Exercise instructions ->
Below are records; count the lines that contain "height" and state only that count.
::: Data for this task :::
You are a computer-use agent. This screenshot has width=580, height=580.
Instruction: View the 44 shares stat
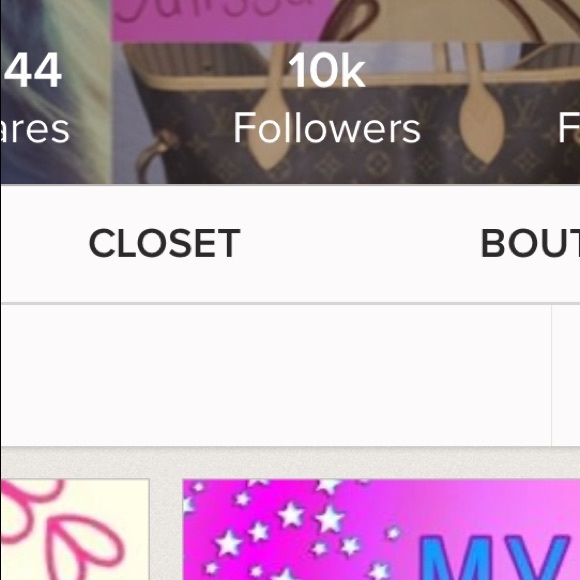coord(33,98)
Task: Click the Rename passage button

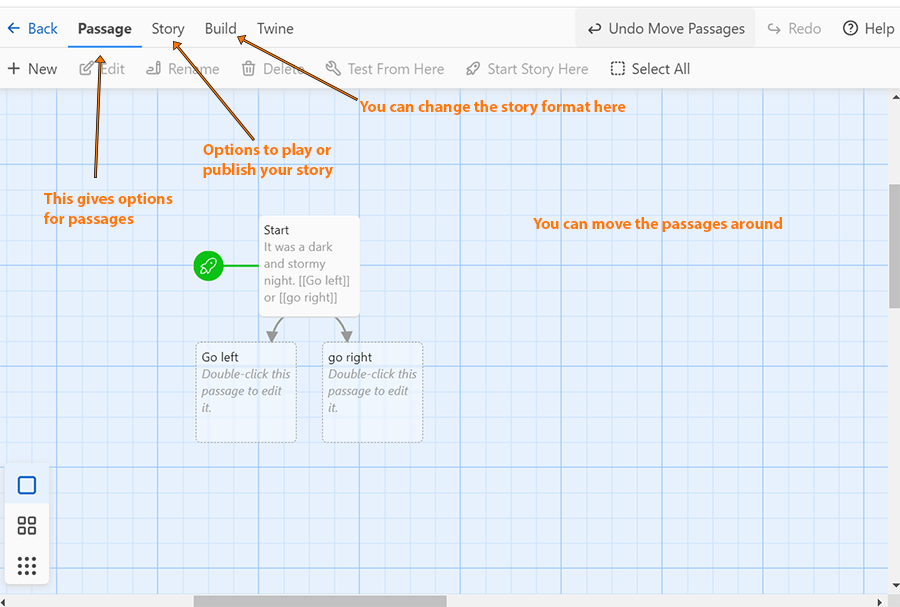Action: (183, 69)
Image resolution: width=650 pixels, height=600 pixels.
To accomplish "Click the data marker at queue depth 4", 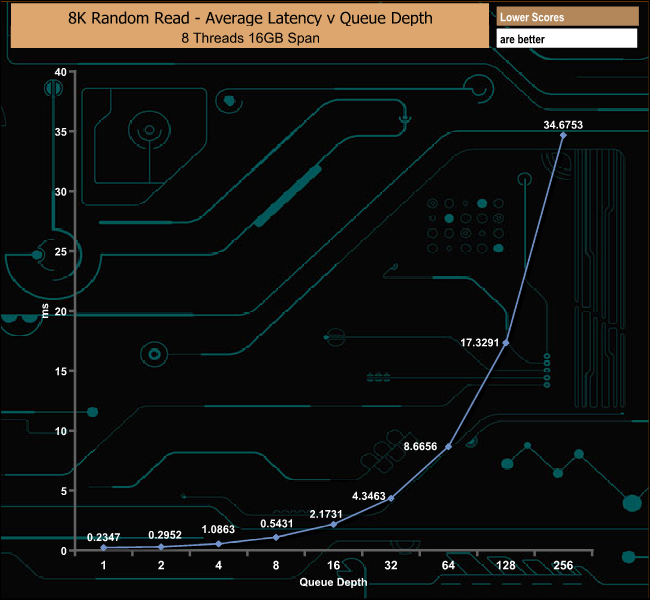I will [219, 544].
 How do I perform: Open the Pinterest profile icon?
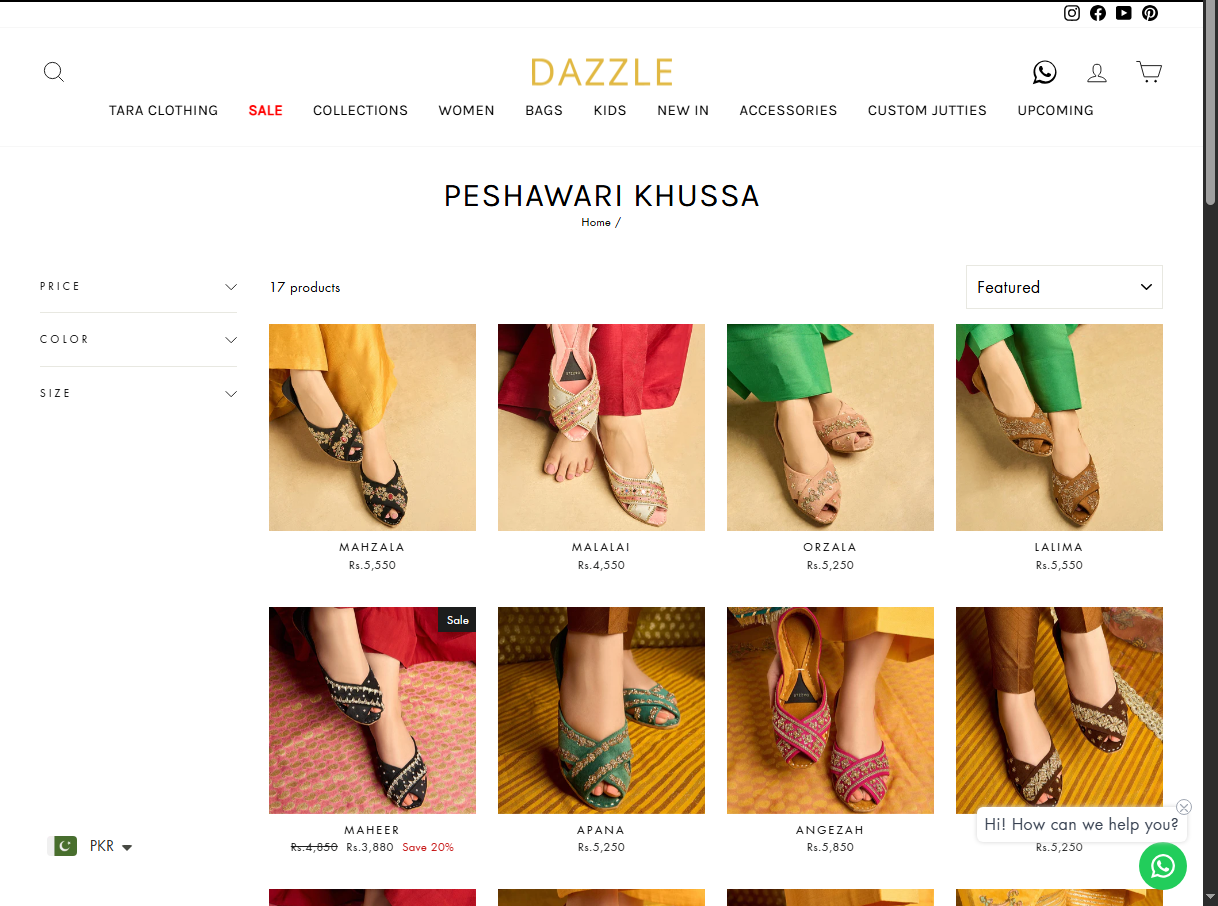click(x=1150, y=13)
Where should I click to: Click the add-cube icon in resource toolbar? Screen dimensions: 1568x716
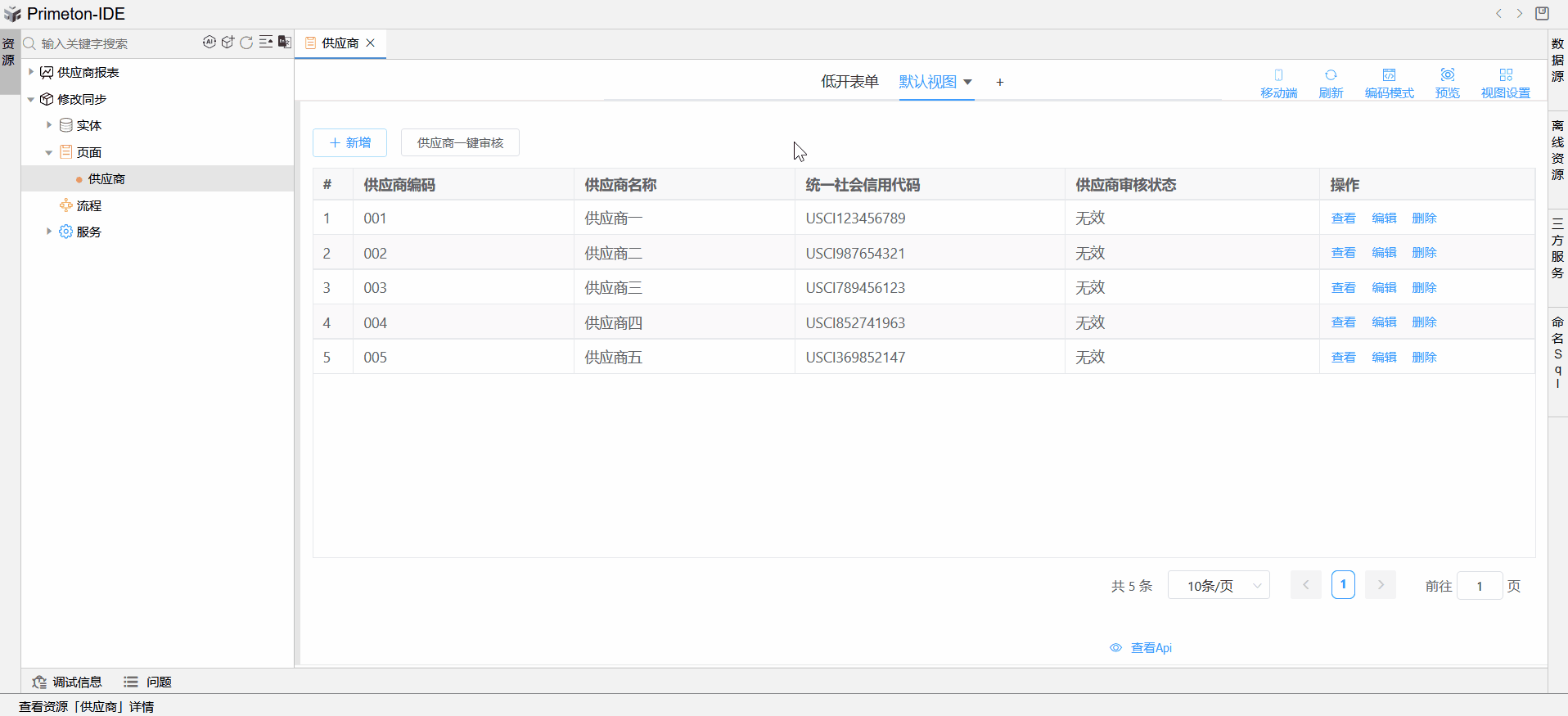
:::
Solution to the exercise ->
2